= Abul Hashem (banker) =

Bangladeshi academic and financier

Abul Hashem is an academic and chairman of BASIC Bank Limited. He is the Vice-Chancellor of Anwer Khan Modern University. He is a former Vice-Chancellor of the International University of Scholars. He is a former chairman of Dhaka Stock Exchange.

== Early life ==
Hashem was born on 31 January 1950 in Feni District, East Bengal, Pakistan. Hashem completed his master's degree in accounting from the University of Chittagong in 1971.

Hashem joined the University of Dhaka in the accounting department as a lecturer in 1974.

Hashem completed his doctorate in accounting at the Plekhanov Russian University of Economics in 1981.

== Career ==
Hashem became a professor at the University of Dhaka in 1992.

In 2010, Hashem was appointed a Director of Dhaka Stock Exchange.

In 2011, Hashem was appointed member of the University Grants Commission.

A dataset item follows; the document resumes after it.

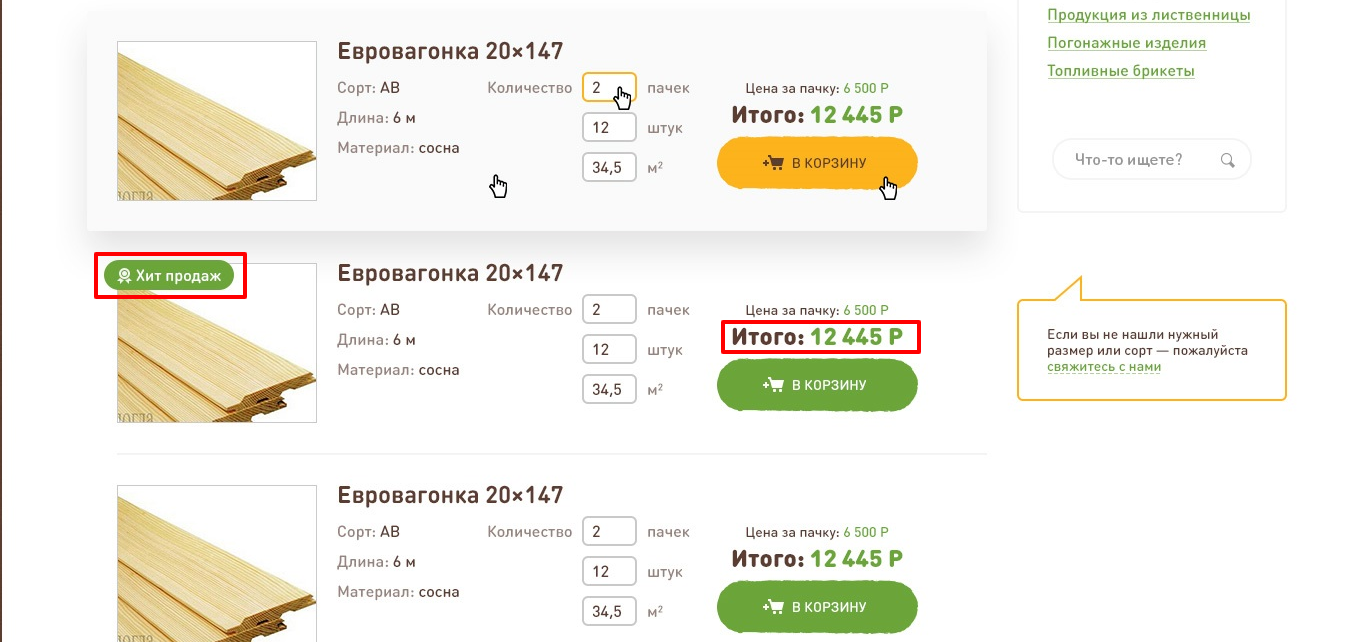The image size is (1349, 642).
Task: Add the Хит продаж product to cart
Action: (816, 385)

From 13 February 2017 to 12 February 2020, Hashem served as the Chairman of Dhaka Stock Exchange. He had faced question over the appointment of Kazi Sanaul Hoq as the managing director of Dhaka Stock Exchange. Md Eunusur Rahman replaced him as chairman of Dhaka Stock Exchange.

Hashem was appointed chairman of BASIC Bank Limited on 15 September 2020.